刑務所のリタ・ヘイワースの爽やかで気持ちの良い読後の後のゴールデンボーイは効く。悪い意味で。
少年の無邪気さ、ではなく邪気と悪意がたっぷり詰まった小説。このクソガキ!と言いたくなる。

心臓発作の一件のところで貸金庫なんてものはない、と話してそのまま死亡エンドで良かったのではないか?と思ったけれど、そうは問屋が降ろさない。
ドゥサンダーにも、トッドにもしっかりとツケを払わせるのがスティーヴン・キングだ。でも、ドゥサンダーは勝ち逃げしたな。

クソガキ!と思わせるトッドだけれど、同時にスマートでもあるからどうにか逃げ切ってくれ!と祈ってしまったのも事実。
ゴム靴エドがさー、急に思い出した時にかなり焦った。完全に出し抜いたと思っていた相手に追い詰められるとは。

ページの長さ的にそうはないだろうな、と思いつつ勉強を頑張るターンで友情を深めてそれで大団円!お疲れ様でした!を少し期待したけれどやっぱりならなかった。

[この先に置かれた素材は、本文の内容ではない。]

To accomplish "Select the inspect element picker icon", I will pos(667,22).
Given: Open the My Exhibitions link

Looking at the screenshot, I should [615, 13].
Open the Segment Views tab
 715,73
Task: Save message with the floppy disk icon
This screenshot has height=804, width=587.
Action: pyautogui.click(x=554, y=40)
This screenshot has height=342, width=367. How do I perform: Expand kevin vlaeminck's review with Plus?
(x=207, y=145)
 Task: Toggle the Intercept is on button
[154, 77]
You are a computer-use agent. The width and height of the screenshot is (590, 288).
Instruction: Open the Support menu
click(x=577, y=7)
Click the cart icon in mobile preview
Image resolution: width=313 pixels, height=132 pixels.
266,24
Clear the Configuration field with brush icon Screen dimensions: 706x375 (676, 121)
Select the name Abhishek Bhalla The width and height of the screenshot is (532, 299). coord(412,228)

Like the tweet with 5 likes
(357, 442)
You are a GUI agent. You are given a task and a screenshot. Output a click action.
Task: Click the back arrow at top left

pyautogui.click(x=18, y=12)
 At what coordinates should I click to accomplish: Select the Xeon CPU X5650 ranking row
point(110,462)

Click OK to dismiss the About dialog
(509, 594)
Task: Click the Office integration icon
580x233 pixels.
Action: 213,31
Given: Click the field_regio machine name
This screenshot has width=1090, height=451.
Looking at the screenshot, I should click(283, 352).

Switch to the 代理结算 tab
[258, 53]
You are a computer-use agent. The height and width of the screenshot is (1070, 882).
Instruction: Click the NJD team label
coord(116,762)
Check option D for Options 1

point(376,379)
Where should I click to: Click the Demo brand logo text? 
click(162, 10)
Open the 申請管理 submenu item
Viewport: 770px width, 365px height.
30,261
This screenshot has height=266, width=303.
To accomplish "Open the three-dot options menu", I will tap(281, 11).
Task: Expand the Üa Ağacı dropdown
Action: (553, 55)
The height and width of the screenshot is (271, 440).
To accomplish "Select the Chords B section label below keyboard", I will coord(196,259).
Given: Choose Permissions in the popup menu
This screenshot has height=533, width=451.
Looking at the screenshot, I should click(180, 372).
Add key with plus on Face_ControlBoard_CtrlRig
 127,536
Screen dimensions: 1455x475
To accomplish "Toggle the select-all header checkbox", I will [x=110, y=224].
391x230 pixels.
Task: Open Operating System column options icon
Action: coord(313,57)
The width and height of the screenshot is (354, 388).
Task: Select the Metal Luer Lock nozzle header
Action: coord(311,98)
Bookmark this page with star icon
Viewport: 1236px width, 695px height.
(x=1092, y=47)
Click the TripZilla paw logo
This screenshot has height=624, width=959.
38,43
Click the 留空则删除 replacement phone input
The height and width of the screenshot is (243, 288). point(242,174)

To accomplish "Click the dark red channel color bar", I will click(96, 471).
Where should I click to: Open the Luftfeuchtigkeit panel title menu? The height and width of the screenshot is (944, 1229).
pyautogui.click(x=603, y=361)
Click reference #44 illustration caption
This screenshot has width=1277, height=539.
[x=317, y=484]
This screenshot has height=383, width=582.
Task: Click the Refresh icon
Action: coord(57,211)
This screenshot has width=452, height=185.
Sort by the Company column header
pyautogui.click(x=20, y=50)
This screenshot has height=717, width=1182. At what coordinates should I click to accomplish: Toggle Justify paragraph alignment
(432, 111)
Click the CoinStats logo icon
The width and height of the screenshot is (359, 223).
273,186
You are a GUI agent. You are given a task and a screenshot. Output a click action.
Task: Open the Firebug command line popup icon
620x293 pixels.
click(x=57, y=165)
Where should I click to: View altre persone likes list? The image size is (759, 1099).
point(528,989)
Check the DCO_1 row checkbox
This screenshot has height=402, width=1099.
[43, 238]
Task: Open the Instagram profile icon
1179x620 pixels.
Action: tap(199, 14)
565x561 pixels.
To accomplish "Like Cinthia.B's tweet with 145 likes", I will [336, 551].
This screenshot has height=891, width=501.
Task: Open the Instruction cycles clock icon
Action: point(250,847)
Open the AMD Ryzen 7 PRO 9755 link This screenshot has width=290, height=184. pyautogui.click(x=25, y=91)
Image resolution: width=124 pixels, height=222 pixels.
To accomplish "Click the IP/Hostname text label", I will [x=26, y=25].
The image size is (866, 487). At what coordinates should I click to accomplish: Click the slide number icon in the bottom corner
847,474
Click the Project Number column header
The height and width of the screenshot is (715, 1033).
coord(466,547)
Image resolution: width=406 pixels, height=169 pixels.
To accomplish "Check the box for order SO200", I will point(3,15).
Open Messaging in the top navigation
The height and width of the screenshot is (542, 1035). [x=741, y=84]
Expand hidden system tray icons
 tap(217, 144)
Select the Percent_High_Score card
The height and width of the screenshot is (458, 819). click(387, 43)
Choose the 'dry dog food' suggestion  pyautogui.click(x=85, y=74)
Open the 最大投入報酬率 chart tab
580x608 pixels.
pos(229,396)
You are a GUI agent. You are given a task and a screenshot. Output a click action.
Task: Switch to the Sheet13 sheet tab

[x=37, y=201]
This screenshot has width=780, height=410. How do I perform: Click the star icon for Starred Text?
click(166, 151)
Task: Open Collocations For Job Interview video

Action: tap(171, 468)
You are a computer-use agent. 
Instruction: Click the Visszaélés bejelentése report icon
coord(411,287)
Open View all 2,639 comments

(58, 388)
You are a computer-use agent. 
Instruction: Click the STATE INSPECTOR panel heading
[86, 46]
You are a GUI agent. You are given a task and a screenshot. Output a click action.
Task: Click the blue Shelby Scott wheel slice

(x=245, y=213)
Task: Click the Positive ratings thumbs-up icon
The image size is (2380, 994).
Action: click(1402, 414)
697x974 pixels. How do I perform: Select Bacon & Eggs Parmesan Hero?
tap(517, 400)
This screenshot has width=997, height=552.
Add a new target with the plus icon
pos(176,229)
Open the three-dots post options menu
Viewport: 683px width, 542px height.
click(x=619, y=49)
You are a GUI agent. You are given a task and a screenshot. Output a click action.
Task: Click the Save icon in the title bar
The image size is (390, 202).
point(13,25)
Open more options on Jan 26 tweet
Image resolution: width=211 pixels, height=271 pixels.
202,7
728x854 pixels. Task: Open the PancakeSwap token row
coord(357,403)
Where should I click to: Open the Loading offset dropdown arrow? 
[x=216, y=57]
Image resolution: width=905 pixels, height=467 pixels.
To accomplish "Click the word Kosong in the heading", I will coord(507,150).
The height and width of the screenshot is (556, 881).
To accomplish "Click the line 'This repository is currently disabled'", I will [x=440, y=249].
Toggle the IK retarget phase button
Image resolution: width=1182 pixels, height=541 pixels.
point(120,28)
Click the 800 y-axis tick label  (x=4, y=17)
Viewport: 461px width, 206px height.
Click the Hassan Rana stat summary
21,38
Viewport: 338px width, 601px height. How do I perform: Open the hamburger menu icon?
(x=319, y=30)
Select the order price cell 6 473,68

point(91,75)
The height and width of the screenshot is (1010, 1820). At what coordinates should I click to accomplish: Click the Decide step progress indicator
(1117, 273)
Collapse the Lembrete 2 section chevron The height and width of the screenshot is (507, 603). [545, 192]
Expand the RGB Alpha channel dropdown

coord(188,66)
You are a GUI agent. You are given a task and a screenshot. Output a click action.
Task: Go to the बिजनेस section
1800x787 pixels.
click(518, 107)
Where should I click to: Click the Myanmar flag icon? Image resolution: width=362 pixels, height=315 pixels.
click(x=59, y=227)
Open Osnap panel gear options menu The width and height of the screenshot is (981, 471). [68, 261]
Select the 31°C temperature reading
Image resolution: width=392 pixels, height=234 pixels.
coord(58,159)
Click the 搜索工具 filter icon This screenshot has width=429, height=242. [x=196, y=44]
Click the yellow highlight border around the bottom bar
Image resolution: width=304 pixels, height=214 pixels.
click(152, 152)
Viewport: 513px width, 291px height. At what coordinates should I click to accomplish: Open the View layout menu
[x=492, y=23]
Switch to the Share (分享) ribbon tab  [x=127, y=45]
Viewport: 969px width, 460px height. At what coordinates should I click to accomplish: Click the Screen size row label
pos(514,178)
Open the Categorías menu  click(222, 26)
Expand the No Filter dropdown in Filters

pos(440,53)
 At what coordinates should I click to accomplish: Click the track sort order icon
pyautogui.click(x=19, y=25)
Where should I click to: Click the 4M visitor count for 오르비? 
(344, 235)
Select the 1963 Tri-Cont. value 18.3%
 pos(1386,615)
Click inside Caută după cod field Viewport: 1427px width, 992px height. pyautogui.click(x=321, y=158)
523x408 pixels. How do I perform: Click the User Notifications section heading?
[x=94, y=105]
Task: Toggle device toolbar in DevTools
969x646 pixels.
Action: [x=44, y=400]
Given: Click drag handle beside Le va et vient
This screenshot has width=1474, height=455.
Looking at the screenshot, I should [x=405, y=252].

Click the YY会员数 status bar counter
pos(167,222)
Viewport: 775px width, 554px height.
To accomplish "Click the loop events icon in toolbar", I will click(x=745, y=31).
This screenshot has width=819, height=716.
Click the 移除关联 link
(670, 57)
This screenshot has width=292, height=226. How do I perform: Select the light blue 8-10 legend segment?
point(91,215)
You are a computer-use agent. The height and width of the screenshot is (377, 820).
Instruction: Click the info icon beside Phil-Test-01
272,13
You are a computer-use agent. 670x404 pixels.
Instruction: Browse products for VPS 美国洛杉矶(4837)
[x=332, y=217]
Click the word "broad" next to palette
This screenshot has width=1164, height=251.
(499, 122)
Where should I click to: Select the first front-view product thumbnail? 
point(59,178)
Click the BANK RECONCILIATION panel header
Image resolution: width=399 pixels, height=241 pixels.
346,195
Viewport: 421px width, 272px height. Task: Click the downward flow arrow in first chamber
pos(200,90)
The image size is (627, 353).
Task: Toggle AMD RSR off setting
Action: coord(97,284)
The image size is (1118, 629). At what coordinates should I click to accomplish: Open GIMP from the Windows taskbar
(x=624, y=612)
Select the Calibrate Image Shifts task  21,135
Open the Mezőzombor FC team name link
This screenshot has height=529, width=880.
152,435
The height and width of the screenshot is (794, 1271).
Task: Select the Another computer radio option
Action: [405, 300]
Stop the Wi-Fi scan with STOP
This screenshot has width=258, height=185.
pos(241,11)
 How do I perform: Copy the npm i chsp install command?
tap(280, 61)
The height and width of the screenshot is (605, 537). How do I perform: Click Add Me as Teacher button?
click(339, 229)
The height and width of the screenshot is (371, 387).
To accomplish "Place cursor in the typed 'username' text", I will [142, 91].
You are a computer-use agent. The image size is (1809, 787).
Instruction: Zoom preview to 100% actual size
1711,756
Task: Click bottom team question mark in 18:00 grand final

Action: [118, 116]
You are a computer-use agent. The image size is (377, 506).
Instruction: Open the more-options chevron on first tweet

トッドがいつ自分の頭に拳銃を構えるかと不安だったけれど、あんな終わり方をするとは。
いっそ自分で自分を解放した方が楽なのに、そうはさせなかったのがやっぱりスティーヴン・キングなのだろうか。だとしたら、本当に良い性格してるよなぁ。(褒め言葉)

明らかに狂気を孕んだ、正気を失っているトッドの目が見えるかなり読み応えのある作品。
息苦しさを感じながら、でも読む手を止められない作品。すごい人だよ、スティーヴン・キングは。